***
Sejak judul naskah aslinya "Magali Chronicle" diubah menjadi "Macaroon Love" saat akan diterbitkan Qanita, saya mengira ini adalah kisah seperti di film-film yang bertema chef dan dunia kulinernya. Cerita yang membahas cinta dua anak manusia berbeda jenis yang berasal dari dua dunia yang berbeda dan diikat oleh kesukaan yang sama pada macaroon, dan menjadikan kue kecil itu sebagai pusat cerita. Saya memang sengaja tidak membaca review-nya sebelumnya di banyak blog agar dapat menikmatinya dengan cita rasa saya sendiri. Dugaan saya tak sepenuhnya salah. Kisah cinta ini memang dilatarbelakangi oleh dunia kuliner. Tapi inti cerita itu sendiri? Wah, ternyata meleset!

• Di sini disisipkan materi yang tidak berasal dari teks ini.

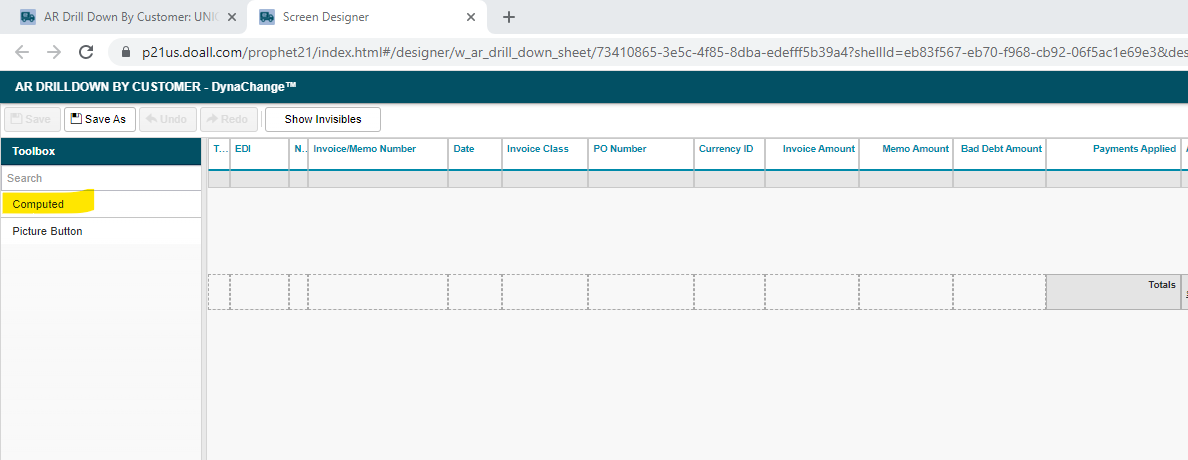
Task: Open a new browser tab
Action: (508, 17)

Membaca ini membuat saya meremaja sepuluh tahun. Ide cerita yang menarik dan tak biasa, alur yang mengalir, tokoh-tokoh yang "hidup" serta dialog-dialog cerdas dan spontan, semakin meneguhkan kalau karya Emak Gaoel ini layak diapresiasi sebagai pemenang unggulan "Lomba Penulisan Romance Qanita-Mizan". Sampai-sampai saya turut merasakan debar-debar cinta yang dirasakan Magali saat bertemu Ammar. Juga terbahak-bahak di beberapa adegan antara mereka. Bahkan hampir menangis di salah satu bab-nya. Luar biasa, bukan? Betapa kisah yang sesungguhnya ringan dibaca, namun tetap mampu memainkan emosi pembaca sedemikian rupa tanpa perlu penuturan yang berlebihan.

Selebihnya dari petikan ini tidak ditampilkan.